Department of Neurological Surgery, Columbia University Irving Medical Center, 710 West 168(th) Street, New York 10032, NY, USA. Electronic address: email@example.com. Department of Neurological Surgery, Columbia University Irving Medical Center, 710 West 168(th) Street, New York 10032, NY, USA.
BACKGROUND While clinical guidelines provide a framework for hospital management of spontaneous intracerebral hemorrhage (ICH), variation in the resource utilization and costs of these services exist. OBJECTIVES Perform a systematic literature review to assess the evidence on hospital resource utilization and costs associated with management of adult ICH patients, as well as identify factors that impact variation in such hospital
resource utilization and costs, regarding clinical characteristics and delivery of services. METHODS A systematic literature review was performed using PubMed, Cochrane Central Register of Controlled Trials, and Ovid MEDLINE(R) 1946 to Present. Articles were assessed against inclusion and exclusion criteria. Study design, ICH sample size, population, setting, objective, hospital characteristics, hospital resource utilization and cost data, and main study findings were abstracted. RESULTS 43 studies met the inclusion criteria. Pertinent clinical characteristics that increased hospital resource use included presence of comorbidities and baseline ICH severity. Aspects of service delivery that greatly impacted hospital resource consumption included ICU length of stay and performance of surgical procedures and intensive care procedures.
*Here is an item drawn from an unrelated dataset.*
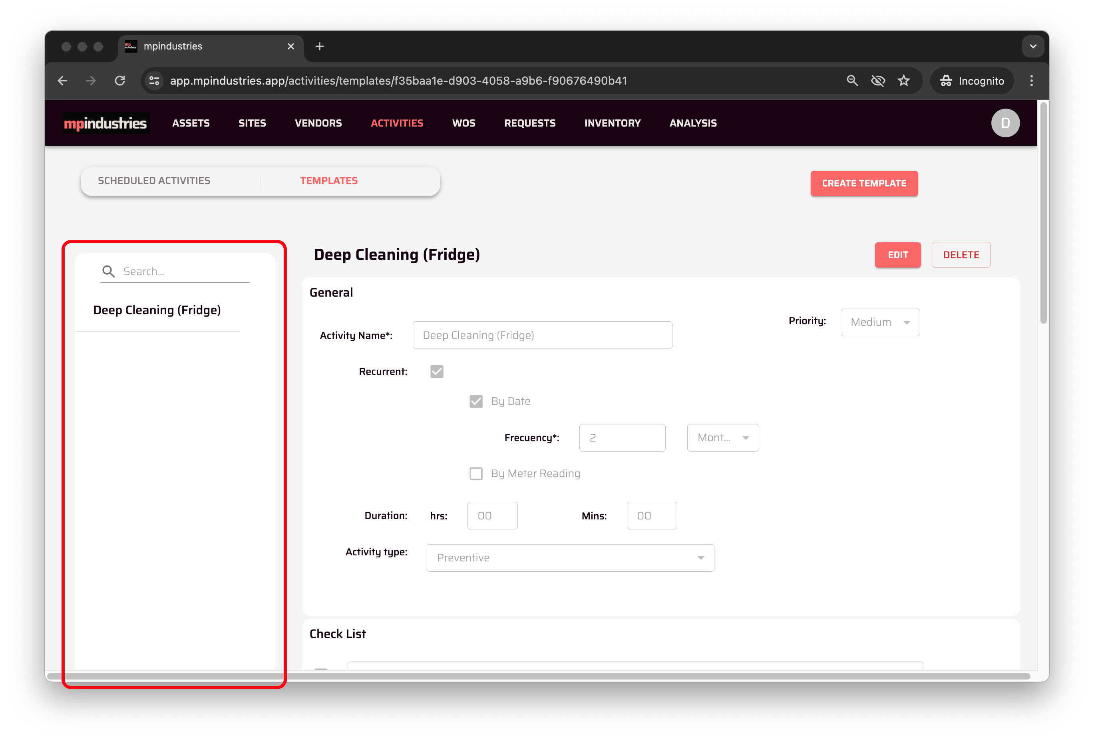Click the search magnifier icon in templates list
1094x741 pixels.
point(108,271)
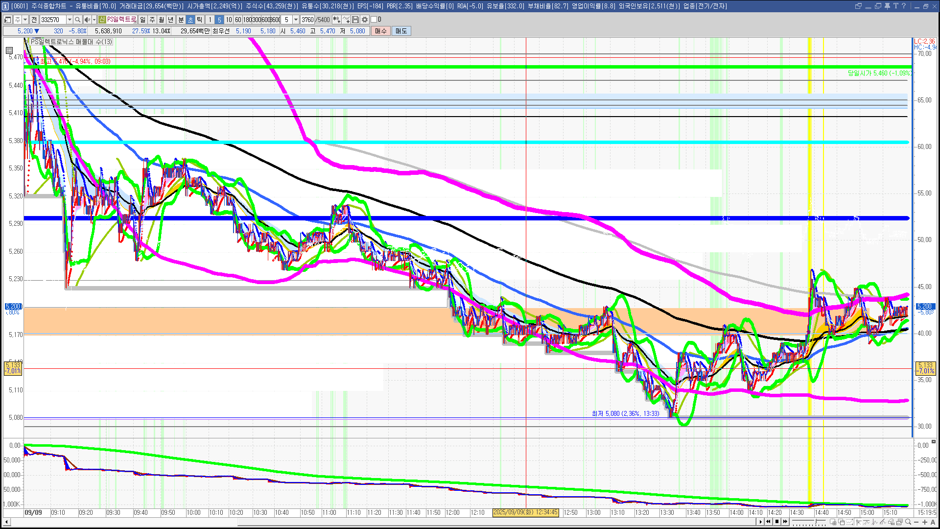Expand the interval value 5 dropdown

point(296,20)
CONCLUSION Hospital resource utilization and costs for ICH patients were high and differed widely across studies. Making concrete conclusions on hospital resources and costs for ICH care was constrained given methodological and patient variation in the studies. Future research should evaluate the long-term cost-effectiveness of ICH treatment interventions and use specific economic evaluation guidelines and common data elements to mitigate study variation.